Problem to work on:
Look through the data below for the line with "[Linkedin] (1403, 1010)", and transcribe it exactly together with each line after it up to and including the line with "ACCEPTER (1084, 1304)". Give nothing else.

Data supplied:
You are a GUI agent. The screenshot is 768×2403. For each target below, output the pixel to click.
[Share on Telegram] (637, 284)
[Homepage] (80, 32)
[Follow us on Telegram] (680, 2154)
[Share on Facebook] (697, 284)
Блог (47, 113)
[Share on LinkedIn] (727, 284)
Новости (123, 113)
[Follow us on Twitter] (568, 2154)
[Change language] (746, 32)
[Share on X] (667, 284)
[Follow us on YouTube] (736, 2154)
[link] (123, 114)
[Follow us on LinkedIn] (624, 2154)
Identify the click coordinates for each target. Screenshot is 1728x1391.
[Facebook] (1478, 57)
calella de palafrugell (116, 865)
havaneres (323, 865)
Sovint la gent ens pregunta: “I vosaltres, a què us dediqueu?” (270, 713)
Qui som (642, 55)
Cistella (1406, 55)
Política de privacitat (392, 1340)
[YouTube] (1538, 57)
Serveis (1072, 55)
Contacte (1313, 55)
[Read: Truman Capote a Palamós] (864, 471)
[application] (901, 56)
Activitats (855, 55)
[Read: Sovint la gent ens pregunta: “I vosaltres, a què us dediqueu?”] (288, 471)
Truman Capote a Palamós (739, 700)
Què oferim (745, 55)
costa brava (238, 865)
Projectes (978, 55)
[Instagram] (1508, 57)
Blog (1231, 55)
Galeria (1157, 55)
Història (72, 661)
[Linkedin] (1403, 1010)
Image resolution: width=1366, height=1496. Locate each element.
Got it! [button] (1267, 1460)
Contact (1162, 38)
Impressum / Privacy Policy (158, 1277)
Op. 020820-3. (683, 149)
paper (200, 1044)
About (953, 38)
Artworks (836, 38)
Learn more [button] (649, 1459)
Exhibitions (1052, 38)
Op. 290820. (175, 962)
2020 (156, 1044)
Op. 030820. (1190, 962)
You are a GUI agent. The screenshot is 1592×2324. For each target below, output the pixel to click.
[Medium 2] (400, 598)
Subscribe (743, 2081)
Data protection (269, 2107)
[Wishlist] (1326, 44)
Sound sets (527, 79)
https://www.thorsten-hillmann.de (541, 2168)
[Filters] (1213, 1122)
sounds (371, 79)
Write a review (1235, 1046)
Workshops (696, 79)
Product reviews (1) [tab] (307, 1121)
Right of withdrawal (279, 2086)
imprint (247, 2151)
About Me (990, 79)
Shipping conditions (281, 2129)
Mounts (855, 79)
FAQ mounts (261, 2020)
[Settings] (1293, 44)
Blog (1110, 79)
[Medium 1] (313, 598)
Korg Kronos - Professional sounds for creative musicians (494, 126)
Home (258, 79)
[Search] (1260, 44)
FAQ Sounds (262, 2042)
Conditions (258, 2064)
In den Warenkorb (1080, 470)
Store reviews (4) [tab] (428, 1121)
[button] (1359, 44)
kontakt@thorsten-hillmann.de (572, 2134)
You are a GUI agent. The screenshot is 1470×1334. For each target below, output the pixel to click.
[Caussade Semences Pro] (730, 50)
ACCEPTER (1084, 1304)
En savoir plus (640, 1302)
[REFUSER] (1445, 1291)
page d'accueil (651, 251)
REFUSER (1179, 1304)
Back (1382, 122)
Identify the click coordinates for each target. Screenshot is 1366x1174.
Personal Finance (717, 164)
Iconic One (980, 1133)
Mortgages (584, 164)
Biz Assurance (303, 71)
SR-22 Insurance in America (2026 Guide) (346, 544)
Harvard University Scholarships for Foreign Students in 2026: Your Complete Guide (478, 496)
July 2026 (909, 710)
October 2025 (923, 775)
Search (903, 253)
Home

Response area:
[Linkedin] (1403, 1010)
Image resolution: width=1366, height=1496. Locate each element.
Got it! [button] (1267, 1460)
Contact (1162, 38)
Impressum / Privacy Policy (158, 1277)
Op. 020820-3. (683, 149)
paper (200, 1044)
About (953, 38)
Artworks (836, 38)
Learn more [button] (649, 1459)
Exhibitions (1052, 38)
Op. 290820. (175, 962)
2020 (156, 1044)
Op. 030820. (1190, 962)
You are a GUI agent. The screenshot is 1592×2324. For each target below, output the pixel to click.
[Medium 2] (400, 598)
Subscribe (743, 2081)
Data protection (269, 2107)
[Wishlist] (1326, 44)
Sound sets (527, 79)
https://www.thorsten-hillmann.de (541, 2168)
[Filters] (1213, 1122)
sounds (371, 79)
Write a review (1235, 1046)
Workshops (696, 79)
Product reviews (1) [tab] (307, 1121)
Right of withdrawal (279, 2086)
imprint (247, 2151)
About Me (990, 79)
Shipping conditions (281, 2129)
Mounts (855, 79)
FAQ mounts (261, 2020)
[Settings] (1293, 44)
Blog (1110, 79)
[Medium 1] (313, 598)
Korg Kronos - Professional sounds for creative musicians (494, 126)
Home (258, 79)
[Search] (1260, 44)
FAQ Sounds (262, 2042)
Conditions (258, 2064)
In den Warenkorb (1080, 470)
Store reviews (4) [tab] (428, 1121)
[button] (1359, 44)
kontakt@thorsten-hillmann.de (572, 2134)
You are a GUI agent. The screenshot is 1470×1334. For each target below, output the pixel to click.
[Caussade Semences Pro] (730, 50)
ACCEPTER (1084, 1304)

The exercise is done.